Clinicians Collaborating to Advance Value-Based Payment

Paul Casale_resized“We want patients to be able to call with questions and see their doctor in a timely way.”

CAMH spoke with Paul N. Casale, MD, MPH, FACC, from the American College of Cardiology and NewYork Quality Care to learn about implementing to alternative payment models (APMs). Dr. Casale is a member of the Board of Trustees for the American College of Cardiology and Executive Director for NewYork Quality Care, the accountable care organization for New York-Presbyterian, Columbia, and Weill Cornell Medicine. He is a member of the LAN’s Primary Care Payment Model Work Group. The American College of Cardiology is also a LAN Committed Partner.

NewYork Quality Care started in January of 2015 and is comprised of three world-class institutions committed to providing the highest quality care for patients. As leading academic institutions, the ratio of specialists to primary care physicians is higher than might be found in many accountable care organizations (ACOs), which creates challenges as you develop programs for care management and care coordination. In addition to the ACO, two of medical schools that make up the ACO have signed onto the Oncology Care Model, and the third institution, a hospital, is in the mandatory region for the Comprehensive Care for Joint Replacement (CJR) bundle. So there’s quite a bit going on, not just in the ACO, but also with the engagement of specialists around episodic, bundled care. In that context, one of the lessons learned is the importance of building data analytics capabilities and infrastructure within the clinical practices to ensure that patient care is well-coordinated across the three institutions.

New York-Presbyterian recently started an initiative in telehealth and the ACO is looking to leverage this along with technologies within the electronic health records, such as e-consults, to enhance communication between patients and their physicians and between primary care physicians and specialists.
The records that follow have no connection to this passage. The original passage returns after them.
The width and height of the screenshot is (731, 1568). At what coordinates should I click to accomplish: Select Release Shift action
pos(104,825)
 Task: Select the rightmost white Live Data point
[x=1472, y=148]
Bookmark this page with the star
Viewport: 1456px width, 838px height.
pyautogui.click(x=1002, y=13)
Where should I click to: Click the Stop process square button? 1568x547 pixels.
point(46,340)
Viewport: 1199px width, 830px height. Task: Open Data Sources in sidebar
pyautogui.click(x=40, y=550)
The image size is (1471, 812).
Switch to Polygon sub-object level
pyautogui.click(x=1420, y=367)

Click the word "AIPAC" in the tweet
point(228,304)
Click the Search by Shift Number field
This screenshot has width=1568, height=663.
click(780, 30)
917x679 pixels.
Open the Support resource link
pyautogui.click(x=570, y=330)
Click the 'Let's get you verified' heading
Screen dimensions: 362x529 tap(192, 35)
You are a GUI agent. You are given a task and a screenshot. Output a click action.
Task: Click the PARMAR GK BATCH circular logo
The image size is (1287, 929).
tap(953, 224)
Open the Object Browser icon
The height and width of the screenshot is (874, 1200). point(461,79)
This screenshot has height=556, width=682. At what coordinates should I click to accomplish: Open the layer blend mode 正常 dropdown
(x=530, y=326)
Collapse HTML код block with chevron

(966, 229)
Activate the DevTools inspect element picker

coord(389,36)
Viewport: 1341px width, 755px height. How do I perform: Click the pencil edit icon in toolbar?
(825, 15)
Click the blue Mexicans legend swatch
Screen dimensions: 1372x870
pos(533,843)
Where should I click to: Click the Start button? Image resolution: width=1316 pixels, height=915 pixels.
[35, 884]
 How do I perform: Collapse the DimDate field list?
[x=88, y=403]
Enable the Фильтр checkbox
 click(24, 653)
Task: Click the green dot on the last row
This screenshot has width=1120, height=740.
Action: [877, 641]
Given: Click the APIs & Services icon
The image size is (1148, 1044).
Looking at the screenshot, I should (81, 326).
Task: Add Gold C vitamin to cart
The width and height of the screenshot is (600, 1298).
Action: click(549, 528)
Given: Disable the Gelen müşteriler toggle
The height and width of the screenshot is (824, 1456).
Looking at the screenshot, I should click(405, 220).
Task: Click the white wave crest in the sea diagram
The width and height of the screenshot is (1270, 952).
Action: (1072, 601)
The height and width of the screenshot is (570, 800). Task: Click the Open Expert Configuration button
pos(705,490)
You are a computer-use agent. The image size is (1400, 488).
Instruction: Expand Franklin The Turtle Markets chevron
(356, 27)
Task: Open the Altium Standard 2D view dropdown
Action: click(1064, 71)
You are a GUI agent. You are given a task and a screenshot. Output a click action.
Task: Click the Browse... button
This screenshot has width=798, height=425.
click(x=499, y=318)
Telehealth can help patients build a stronger connection with their primary care physicians. In the past, we had patients who bypassed their primary care physicians to go to the emergency room (ER) or a specialist. We want patients to be able to call with questions and see their doctor in a timely way.

One of the first telehealth initiatives by the hospital has been a telepsychiatry program in an effort to broaden patient access to behavioral health services. Another area the hospital is using telehealth is in the ER. For example, patients may have a virtual visit with an ER physician to provide advice on whether coming to the ER is needed or if seeing their primary physician in their office is a better alternative. The ER physicians are also using telehealth for follow-up after a patient is seen in the ER to enhance communication and coordination with patients as they transition back to their primary care physicians for further care.

Cardiac patients, such as those with heart failure, have multiple co-morbidities requiring the expertise of a variety of specialists along with their primary care physicians. These payment models enhance our efforts to build infrastructure to improve care coordination among the care team and strengthen the care management team. Currently, we have an analytics team on staff to help identify high risk patients. They work closely with our care management team which coordinates the additional services needed for these complex patients. Population-based payments support team-based care to improve outcomes for cardiovascular patients.

A big challenge is investment in infrastructure. Building information technology (IT) infrastructure is expensive, but important in order to be successful in APMs. Physicians understand the value of building infrastructure, whether it’s care coordination, data systems, analytics, or other technology, but where does the money come from when reimbursement is based solely on fee-for-service (FFS)? Building an infrastructure may require tremendous upfront costs.

An opportunity for physicians in implementing APMs is to leverage this infrastructure to improve the quality of care, lower costs, and improve outcomes for patients.

There are opportunities to provide FFS payments for services that will be helpful in an APM environment, such as payment for telehealth and other methods of virtual communication with patients. For example, when a patient comes to a doctor’s office for a relatively minor complaint, a physician could instead help that patient without a face-to-face visit. Some payers are starting to recognize the value and pay for this type of service. FFS payment for e-consultation is another opportunity to enhance the coordination of care between primary care physicians and specialists within an APM. In addition, the LAN’s Primary Care Payment Model Work Group can be a resource. I see the Work Group’s efforts as an important opportunity to think about ways for better integration of primary care and specialty care – not just with improving coordination, but payment too.

Use your data to understand your patient population. For large organizations like NewYork Quality Care, we have the advantage of having analytics expertise. Smaller systems may need to identify a partner to assist them with data analytics, but it is important to understand where patients seek care and which patients most frequently seek care. Care management needs to be a priority. Often, this is an area of focus for patients in the hospital, but it is just as important for patients seen in the ambulatory setting. Developing those capabilities is an early critical step for an ACO. Engage physicians participating in an ACO and leverage the capabilities of all members of the care team to improve the quality of care for patients. Finally, it’s critically important to engage patients, since one of the challenges is that many patients do not know they are in an ACO or understand the benefits of an ACO in improving the quality of care provided to them.